[Screenshot grounding data]
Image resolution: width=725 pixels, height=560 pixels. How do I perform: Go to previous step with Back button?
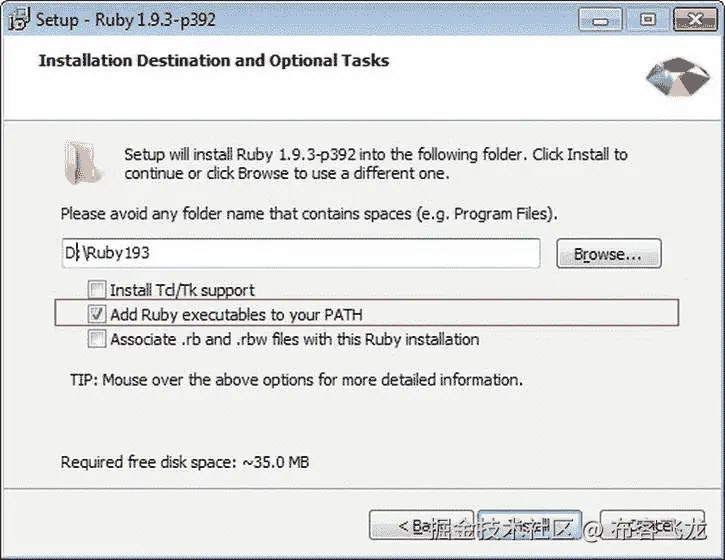click(x=420, y=525)
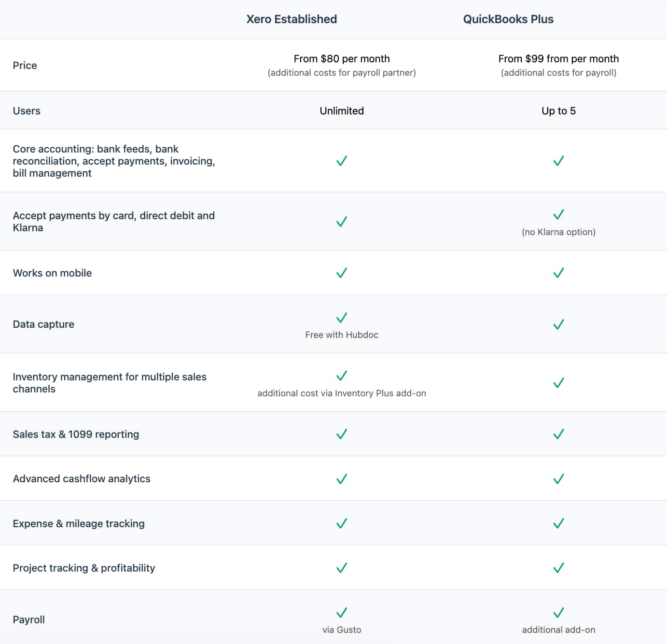Viewport: 667px width, 644px height.
Task: Click QuickBooks checkmark for Advanced cashflow analytics
Action: click(558, 479)
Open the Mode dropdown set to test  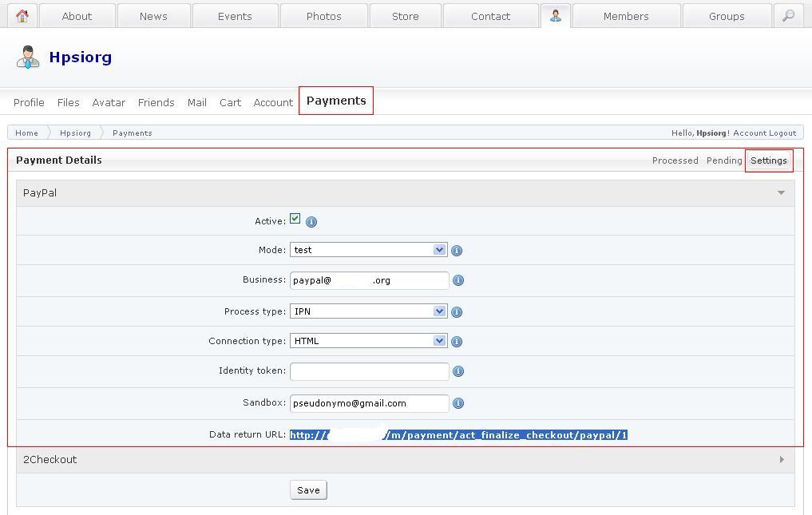pos(368,250)
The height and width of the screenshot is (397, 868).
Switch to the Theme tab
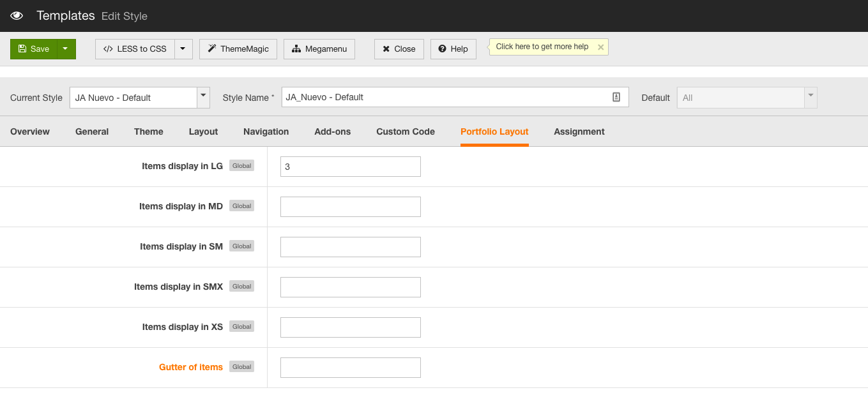pos(149,131)
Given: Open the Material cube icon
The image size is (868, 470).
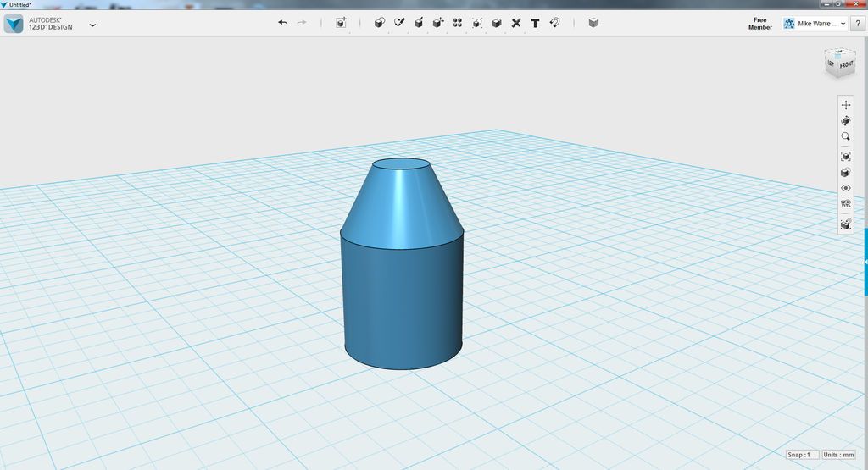Looking at the screenshot, I should (x=593, y=23).
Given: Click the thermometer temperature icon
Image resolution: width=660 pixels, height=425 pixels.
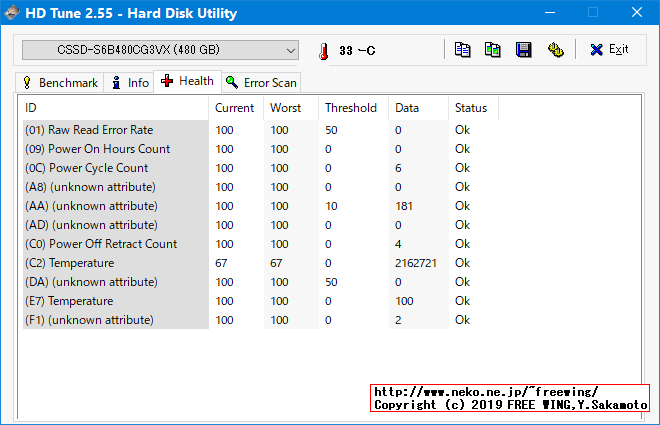Looking at the screenshot, I should tap(323, 51).
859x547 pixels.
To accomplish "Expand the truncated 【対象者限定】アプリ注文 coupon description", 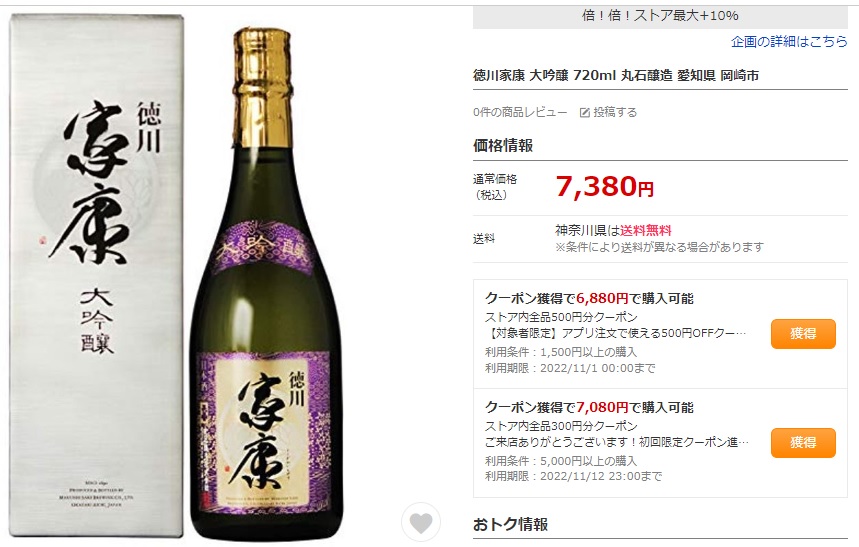I will [x=615, y=333].
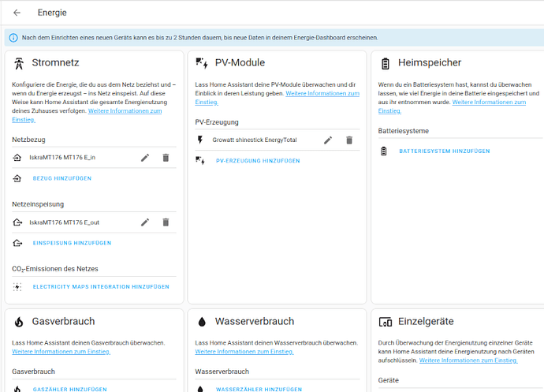Screen dimensions: 544x392
Task: Edit the IskraMT176 MT176 E_in entry
Action: point(145,158)
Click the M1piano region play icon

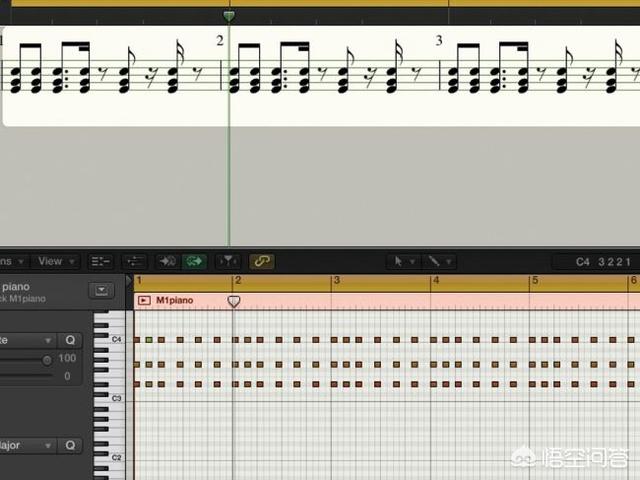[x=144, y=300]
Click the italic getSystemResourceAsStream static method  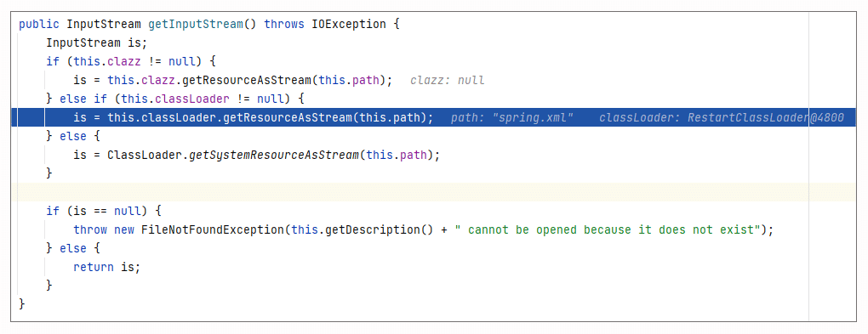(273, 156)
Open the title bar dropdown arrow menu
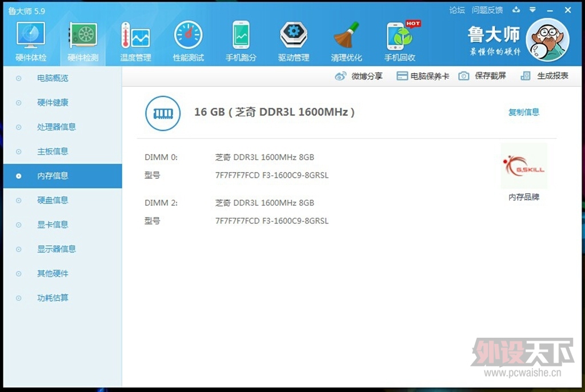Screen dimensions: 585x392 pyautogui.click(x=533, y=10)
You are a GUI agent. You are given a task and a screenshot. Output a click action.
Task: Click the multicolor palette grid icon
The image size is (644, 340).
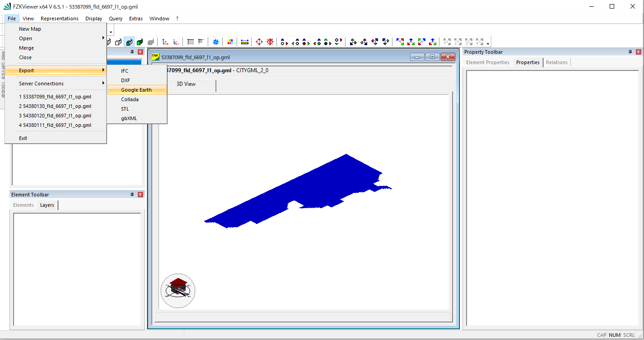coord(230,42)
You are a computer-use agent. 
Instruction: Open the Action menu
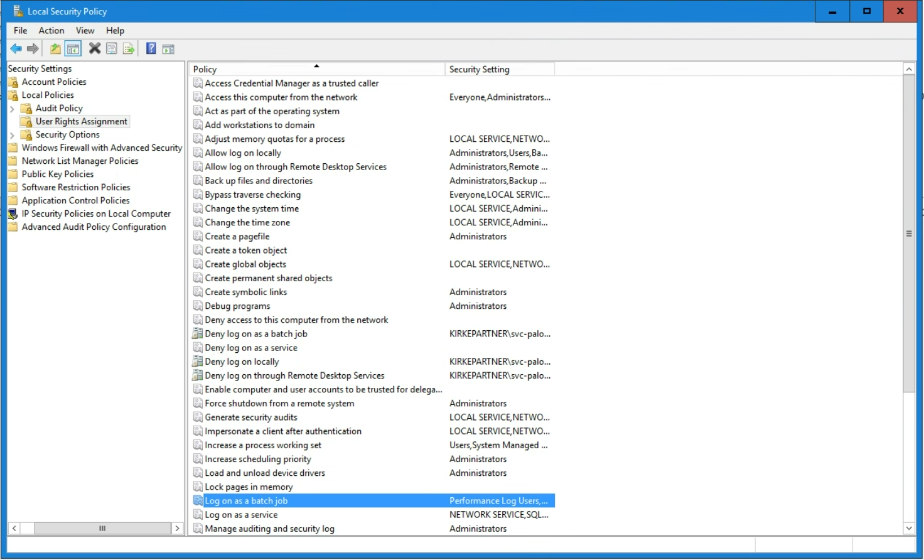tap(51, 30)
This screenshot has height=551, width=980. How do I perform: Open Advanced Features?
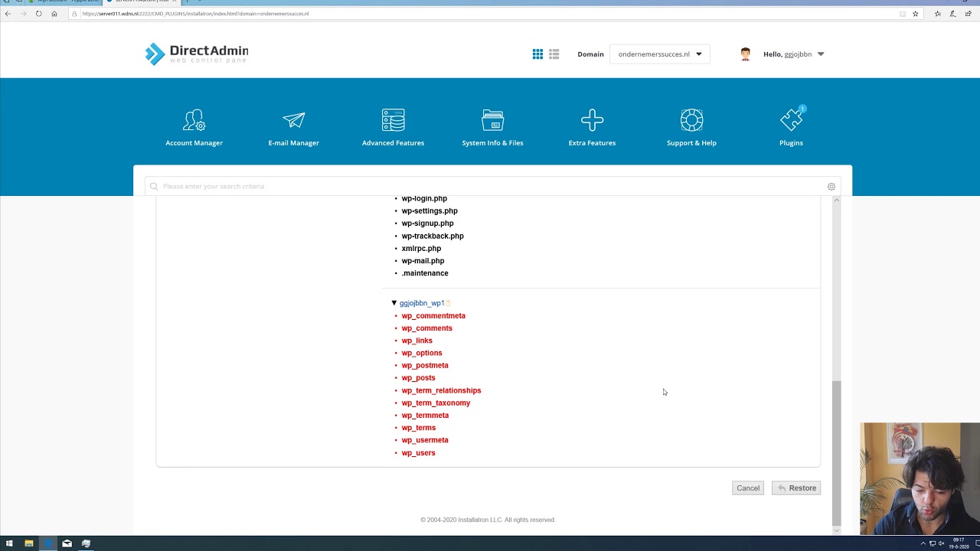point(393,126)

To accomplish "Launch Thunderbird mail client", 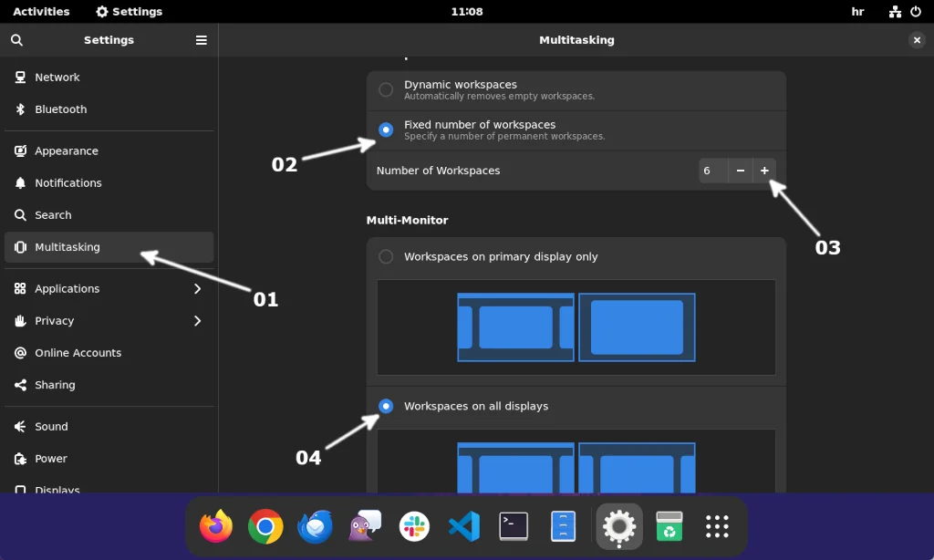I will pyautogui.click(x=315, y=526).
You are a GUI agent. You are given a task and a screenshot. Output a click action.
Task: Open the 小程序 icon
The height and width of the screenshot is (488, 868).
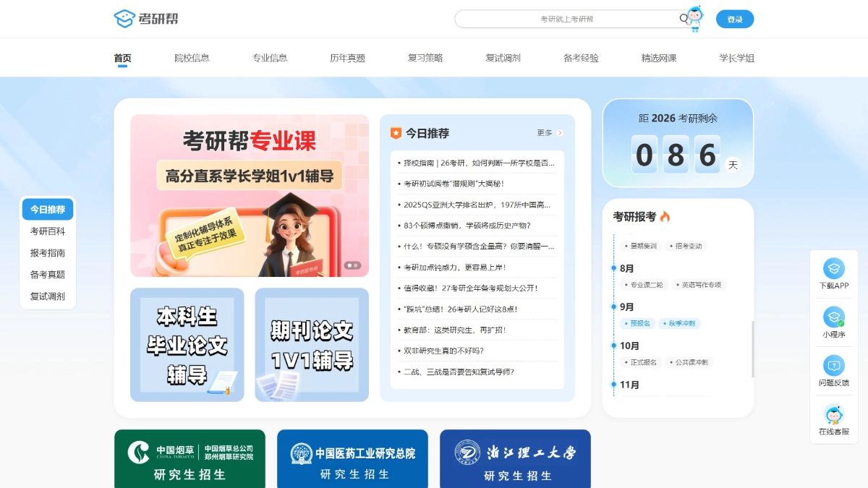(x=834, y=317)
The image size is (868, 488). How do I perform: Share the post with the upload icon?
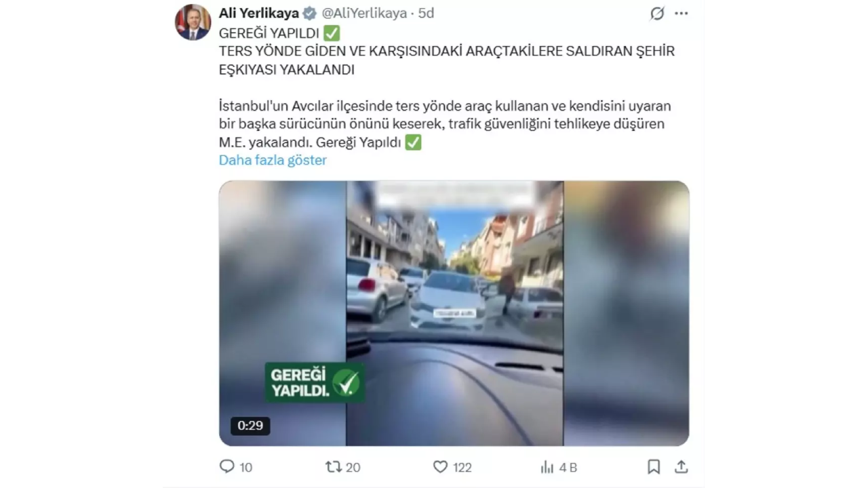(x=682, y=466)
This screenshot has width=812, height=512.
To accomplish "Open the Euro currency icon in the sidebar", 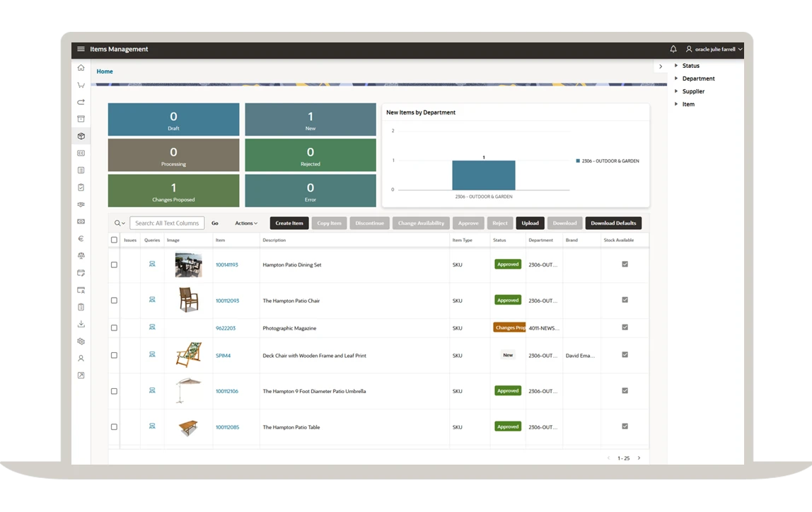I will pyautogui.click(x=81, y=238).
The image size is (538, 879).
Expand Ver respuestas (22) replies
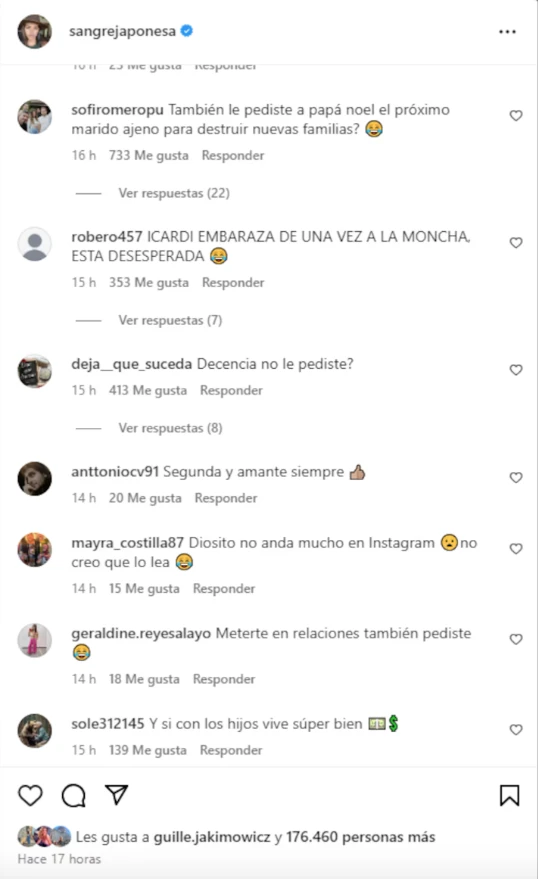[x=174, y=193]
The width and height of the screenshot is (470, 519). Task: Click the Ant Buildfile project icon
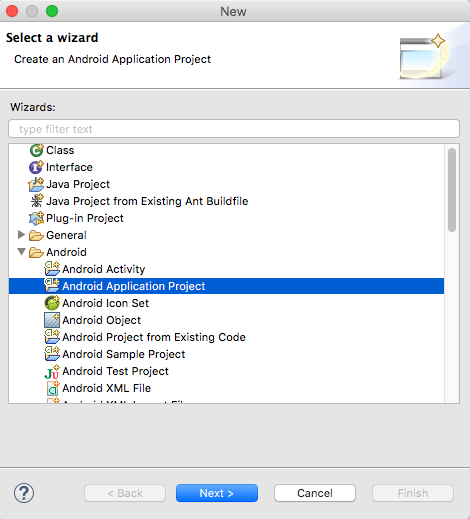(x=36, y=201)
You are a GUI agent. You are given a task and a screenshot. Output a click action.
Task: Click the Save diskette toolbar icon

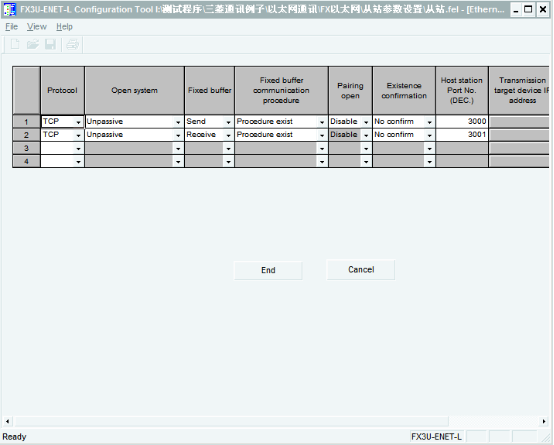pyautogui.click(x=50, y=45)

• **What is expected**: Starting at the line above that contains "Switch to the Theme tab", transcribe every line exactly through the line that contains "859x547 pixels.", including that last one, and skip the pictures.

• **Output of the task**:
Switch to the Theme tab
pos(149,131)
Given: Open the Material cube icon
The image size is (868, 470).
Looking at the screenshot, I should (x=593, y=23).
Given: Click the thermometer temperature icon
Image resolution: width=660 pixels, height=425 pixels.
Looking at the screenshot, I should tap(323, 51).
859x547 pixels.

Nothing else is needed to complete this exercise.